One of the main themes of the Trump campaign has been "America First," that he will fight for the country like no president has in quite a long time. This is coupled with talk of protecting American identity and culture.
Coulter writes of that and American heritage, "Why shouldn't Americans fight to preserve their culture? All of us have a place that we think of as home. People from the most economically depressed, physically dilapidated, stultifyingly boring, intellectually backward places will always say of their hometowns, 'It was a good place to grow up.' Los Angeles's public TV station KCET runs a beloved TV program called Things That Aren't Here Anymore, featuring great Hollywood restaurants of yester-year, a park for pony rides that used to be in the middle of Beverly Hills, and so on.

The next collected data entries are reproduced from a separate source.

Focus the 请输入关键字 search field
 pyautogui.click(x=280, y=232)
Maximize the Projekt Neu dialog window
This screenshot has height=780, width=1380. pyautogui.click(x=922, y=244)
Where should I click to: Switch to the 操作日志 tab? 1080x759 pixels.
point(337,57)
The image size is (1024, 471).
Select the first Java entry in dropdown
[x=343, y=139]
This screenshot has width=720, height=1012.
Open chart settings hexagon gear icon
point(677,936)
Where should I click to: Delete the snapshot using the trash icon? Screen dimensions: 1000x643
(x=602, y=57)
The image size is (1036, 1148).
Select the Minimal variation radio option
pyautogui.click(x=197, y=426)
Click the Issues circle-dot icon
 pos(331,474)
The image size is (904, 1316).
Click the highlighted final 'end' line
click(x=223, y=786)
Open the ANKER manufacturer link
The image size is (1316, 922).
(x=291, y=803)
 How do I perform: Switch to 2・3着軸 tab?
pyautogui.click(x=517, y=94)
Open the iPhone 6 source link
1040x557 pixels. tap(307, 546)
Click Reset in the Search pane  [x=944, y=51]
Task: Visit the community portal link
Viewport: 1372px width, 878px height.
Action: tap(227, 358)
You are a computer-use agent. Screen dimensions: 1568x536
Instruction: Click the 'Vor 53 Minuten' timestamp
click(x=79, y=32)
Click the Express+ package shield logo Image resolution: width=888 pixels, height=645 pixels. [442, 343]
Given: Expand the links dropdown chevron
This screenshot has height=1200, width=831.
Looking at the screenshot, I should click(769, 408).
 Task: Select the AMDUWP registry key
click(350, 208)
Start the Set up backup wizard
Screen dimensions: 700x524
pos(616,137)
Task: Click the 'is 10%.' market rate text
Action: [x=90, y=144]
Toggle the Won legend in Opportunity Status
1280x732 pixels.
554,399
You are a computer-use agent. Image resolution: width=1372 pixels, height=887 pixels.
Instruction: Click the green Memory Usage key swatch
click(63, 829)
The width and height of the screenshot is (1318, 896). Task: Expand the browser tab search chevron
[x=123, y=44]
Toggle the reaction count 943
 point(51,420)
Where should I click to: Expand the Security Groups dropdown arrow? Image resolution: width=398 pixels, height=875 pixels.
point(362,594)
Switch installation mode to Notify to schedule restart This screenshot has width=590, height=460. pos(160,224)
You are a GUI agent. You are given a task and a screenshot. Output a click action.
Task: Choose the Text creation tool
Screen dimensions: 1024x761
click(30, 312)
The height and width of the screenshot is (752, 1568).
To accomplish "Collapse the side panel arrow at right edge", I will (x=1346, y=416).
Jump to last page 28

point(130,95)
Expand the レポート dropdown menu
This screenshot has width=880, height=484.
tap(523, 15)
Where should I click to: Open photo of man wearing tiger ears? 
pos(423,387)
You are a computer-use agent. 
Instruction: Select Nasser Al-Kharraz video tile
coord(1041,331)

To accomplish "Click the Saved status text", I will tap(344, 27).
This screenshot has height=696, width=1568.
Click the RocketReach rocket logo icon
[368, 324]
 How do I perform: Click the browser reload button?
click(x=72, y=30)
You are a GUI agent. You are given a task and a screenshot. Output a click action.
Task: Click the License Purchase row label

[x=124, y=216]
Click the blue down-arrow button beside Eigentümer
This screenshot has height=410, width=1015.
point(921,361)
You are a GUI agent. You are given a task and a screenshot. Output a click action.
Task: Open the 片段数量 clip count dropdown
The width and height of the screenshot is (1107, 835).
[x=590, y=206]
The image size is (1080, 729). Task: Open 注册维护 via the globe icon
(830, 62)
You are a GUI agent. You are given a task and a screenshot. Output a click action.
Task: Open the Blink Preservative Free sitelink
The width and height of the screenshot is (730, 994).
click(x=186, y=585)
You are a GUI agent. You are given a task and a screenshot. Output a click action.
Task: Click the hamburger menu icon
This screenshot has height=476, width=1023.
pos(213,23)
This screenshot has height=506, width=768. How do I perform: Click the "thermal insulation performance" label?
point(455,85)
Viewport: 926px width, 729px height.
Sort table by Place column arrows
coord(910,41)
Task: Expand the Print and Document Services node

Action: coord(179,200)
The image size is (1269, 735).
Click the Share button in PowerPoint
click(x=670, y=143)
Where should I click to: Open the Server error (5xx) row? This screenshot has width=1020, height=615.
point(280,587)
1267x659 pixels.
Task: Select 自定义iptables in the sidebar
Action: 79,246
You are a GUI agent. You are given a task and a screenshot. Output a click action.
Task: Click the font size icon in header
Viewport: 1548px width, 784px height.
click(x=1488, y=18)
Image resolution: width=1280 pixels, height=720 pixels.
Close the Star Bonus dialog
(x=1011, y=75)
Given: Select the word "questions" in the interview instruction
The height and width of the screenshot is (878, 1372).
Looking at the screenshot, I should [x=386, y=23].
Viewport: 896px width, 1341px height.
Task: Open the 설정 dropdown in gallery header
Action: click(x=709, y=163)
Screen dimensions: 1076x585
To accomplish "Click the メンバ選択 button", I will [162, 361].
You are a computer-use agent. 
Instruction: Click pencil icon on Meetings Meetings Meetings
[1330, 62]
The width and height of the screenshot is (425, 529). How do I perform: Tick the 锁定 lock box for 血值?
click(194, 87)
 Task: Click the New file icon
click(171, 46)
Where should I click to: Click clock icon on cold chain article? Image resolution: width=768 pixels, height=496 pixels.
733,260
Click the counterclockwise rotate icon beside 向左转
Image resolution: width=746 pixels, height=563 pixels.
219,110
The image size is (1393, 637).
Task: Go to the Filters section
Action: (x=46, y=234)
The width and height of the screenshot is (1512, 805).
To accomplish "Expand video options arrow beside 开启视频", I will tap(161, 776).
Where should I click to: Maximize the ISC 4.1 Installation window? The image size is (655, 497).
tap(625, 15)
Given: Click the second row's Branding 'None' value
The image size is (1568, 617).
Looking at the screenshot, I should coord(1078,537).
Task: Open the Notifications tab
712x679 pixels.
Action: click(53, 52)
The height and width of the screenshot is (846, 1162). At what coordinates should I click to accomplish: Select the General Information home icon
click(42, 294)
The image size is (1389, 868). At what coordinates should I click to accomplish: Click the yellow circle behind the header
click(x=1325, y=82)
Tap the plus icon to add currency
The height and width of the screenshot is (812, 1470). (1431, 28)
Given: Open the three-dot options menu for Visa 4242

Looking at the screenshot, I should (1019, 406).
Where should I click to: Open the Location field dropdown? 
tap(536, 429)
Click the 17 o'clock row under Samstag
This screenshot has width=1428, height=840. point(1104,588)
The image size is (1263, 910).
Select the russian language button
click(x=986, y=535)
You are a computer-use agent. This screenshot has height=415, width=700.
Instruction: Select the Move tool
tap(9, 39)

All of us, no matter what our circumstances, feel powerfully connected to our home.
"Other people are allowed to have a home. Americans traveling abroad are encouraged to leave as small a footprint as possible, especially where there's a so-called indigenous population. We're terrified of trampling on the dominant culture or being seen as Clem from Texas. To the average liberal, 'ugly American' is redundant...
"Conservatives correctly point out that once a species is gone, it's gone. There's no getting it back. As Western Europe is discovering, the same is true of countries. If Trump loses, at least we'll finally know: it was too late. The left had too much time to bring in ringers and change the country's demographics. Between Teddy Kennedy'a 1965 immigration act and the media making it a thought crime to want to preserve our culture, they've destroyed America.
"Until June 16, 2015, there was no one to oppose them. If Trump is not elected president, it will be gone and Americans will be homesick forever.
"I just want to have my answer. Is the country already finished?"
Coulter feels that conservatives, moderates, and even disgruntled Democrats should set aside their doubts and embrace Trump, and why his agenda will lead to a victory in November. She feels it comes down to three things:
Trump ended Republican pandering to Hispanic activists with his hard-line policy on immigration. Americans of all ethnicities finally have a champion against open borders and cheap foreign labor.
Trump has overturned the media's traditional role in seeing the agenda and defining who gets to be considered "presidential."
Trump has exposed political consultants as "grifters and hacks, who know less about winning elections than any mammal on the North American landmass."
Whether you agree with her or not, Coulter is a very entertaining writer with lines that will definitely make you laugh.
This book is definitely for conservatives, Trump devotees, and political junkies on both sides who want to know all they can about the Republican nominee ahead of the election on November 8.